Exercise brief:
Take every line containing "Политика" out of the records.

Data provided:

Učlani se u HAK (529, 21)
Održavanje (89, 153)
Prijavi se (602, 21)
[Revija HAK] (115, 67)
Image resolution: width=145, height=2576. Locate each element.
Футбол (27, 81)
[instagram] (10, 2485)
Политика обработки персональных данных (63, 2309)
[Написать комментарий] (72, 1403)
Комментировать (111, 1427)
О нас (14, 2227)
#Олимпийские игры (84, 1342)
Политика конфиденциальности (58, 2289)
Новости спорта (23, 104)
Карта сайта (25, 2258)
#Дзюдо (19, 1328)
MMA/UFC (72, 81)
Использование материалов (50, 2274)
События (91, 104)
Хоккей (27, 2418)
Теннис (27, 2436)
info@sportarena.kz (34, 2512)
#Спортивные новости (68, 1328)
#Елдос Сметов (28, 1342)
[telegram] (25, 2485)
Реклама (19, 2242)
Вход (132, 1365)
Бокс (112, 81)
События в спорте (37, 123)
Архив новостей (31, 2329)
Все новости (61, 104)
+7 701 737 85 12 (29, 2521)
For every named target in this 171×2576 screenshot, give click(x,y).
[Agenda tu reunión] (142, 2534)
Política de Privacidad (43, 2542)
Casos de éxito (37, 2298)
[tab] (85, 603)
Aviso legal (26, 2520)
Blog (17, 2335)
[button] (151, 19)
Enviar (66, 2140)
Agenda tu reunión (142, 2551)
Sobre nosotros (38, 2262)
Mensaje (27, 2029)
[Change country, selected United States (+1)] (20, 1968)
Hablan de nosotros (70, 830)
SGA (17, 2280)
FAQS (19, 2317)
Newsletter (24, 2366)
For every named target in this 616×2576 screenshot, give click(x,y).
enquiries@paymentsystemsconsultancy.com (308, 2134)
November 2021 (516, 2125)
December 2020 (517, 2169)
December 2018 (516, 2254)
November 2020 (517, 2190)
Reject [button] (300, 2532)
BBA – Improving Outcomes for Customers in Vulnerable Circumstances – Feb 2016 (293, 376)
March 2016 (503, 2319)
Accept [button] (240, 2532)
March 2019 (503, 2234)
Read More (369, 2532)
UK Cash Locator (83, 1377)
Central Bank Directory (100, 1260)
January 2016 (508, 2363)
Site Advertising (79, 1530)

Result of this task:
Политика обработки персональных данных (63, 2309)
Политика конфиденциальности (58, 2289)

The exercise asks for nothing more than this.